● **Material supplied**:
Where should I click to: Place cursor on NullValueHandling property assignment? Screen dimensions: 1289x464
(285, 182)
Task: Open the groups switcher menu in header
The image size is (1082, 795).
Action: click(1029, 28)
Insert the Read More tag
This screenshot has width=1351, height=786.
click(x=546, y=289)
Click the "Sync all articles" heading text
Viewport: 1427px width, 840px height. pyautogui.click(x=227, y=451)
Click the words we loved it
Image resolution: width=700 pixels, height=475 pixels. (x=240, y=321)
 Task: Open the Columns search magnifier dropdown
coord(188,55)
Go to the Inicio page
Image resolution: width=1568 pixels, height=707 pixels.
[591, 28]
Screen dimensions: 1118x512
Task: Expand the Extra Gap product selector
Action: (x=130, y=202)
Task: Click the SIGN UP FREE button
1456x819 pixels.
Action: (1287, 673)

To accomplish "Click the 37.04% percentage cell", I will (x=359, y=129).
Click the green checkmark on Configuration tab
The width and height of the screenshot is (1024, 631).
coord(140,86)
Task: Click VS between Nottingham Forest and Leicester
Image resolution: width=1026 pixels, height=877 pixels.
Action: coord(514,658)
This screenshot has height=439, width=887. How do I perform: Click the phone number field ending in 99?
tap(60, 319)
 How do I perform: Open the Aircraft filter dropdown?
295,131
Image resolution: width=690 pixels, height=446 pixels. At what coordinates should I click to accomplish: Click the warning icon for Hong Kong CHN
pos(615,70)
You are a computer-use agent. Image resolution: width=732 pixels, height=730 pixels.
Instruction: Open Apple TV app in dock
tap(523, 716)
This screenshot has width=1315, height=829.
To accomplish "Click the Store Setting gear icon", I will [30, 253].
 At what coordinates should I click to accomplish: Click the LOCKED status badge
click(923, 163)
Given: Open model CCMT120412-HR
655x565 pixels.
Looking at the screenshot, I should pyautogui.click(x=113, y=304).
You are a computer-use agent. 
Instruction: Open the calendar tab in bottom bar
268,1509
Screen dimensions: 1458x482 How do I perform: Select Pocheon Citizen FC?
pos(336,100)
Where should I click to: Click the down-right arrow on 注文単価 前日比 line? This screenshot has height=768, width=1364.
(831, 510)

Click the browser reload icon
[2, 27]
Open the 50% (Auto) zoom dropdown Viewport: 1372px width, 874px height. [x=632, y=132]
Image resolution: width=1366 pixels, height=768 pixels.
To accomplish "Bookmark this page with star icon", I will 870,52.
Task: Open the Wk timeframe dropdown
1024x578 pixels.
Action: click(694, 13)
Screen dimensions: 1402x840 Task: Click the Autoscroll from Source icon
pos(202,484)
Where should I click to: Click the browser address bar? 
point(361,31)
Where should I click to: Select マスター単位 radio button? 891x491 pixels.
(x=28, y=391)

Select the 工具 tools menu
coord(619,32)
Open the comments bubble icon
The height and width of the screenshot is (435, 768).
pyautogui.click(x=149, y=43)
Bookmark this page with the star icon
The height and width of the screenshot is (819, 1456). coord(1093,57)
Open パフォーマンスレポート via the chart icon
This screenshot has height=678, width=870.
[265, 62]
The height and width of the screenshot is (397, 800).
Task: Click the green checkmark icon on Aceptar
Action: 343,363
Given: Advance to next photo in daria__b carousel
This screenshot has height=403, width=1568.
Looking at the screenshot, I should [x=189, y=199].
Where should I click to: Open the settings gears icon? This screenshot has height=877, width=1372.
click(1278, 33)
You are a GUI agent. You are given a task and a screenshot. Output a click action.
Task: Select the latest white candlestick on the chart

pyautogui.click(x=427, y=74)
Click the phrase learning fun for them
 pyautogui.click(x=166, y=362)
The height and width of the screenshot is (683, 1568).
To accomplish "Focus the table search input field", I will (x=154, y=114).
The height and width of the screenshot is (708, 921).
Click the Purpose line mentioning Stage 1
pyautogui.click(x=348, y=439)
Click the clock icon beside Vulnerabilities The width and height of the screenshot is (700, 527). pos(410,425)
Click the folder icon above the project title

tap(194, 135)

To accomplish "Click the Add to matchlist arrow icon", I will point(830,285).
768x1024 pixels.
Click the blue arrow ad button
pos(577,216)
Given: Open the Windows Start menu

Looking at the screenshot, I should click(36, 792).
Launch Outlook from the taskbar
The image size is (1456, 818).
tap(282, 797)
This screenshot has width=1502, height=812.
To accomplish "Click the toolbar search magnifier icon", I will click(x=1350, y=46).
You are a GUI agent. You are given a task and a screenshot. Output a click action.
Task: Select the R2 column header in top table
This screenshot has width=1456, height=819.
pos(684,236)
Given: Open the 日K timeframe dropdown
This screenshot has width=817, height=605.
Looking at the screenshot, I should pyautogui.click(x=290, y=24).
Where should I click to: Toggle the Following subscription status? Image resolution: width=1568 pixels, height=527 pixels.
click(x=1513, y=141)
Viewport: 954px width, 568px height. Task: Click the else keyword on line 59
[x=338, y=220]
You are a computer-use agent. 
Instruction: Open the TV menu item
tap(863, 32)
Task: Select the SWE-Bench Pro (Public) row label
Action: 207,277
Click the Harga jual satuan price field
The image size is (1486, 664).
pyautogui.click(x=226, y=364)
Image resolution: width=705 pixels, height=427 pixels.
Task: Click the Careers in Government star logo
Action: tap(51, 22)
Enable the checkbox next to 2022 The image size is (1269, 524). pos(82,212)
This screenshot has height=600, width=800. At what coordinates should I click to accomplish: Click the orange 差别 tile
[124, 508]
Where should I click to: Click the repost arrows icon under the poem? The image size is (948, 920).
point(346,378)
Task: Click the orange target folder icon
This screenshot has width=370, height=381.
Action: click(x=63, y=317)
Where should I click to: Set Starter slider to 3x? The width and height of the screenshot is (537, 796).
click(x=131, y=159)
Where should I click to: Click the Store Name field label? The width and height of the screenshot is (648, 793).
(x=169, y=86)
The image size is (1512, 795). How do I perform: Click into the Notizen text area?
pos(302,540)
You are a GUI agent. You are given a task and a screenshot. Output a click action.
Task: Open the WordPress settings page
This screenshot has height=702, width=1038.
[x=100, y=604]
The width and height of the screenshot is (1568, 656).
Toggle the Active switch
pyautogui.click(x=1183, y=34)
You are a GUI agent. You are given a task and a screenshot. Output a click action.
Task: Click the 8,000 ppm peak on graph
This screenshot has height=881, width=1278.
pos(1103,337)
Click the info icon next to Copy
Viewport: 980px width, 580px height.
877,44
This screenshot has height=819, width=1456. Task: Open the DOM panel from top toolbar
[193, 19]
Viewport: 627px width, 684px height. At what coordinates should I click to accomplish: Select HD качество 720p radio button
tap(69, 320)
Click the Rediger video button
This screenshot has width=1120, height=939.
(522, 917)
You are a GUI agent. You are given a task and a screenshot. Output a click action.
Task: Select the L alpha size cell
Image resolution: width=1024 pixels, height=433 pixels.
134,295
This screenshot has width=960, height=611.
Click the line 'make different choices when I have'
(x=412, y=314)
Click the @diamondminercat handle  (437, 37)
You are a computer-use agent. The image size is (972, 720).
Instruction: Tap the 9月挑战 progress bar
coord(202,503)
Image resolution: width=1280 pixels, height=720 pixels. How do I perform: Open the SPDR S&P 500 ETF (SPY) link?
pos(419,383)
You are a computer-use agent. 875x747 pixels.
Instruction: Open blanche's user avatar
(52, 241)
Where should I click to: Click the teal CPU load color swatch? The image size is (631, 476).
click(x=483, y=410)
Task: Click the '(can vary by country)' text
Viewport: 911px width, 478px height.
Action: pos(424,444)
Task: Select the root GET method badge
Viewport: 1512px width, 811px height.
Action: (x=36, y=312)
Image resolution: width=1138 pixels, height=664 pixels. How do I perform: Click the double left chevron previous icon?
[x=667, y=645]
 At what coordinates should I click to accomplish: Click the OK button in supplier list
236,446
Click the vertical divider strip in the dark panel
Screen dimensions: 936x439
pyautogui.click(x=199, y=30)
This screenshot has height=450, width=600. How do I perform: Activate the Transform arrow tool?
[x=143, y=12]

● **Directions**: Filter the entries down to the lines that include the string "header".

● **Your solution**:
Task: Open the groups switcher menu in header
Task: Select the R2 column header in top table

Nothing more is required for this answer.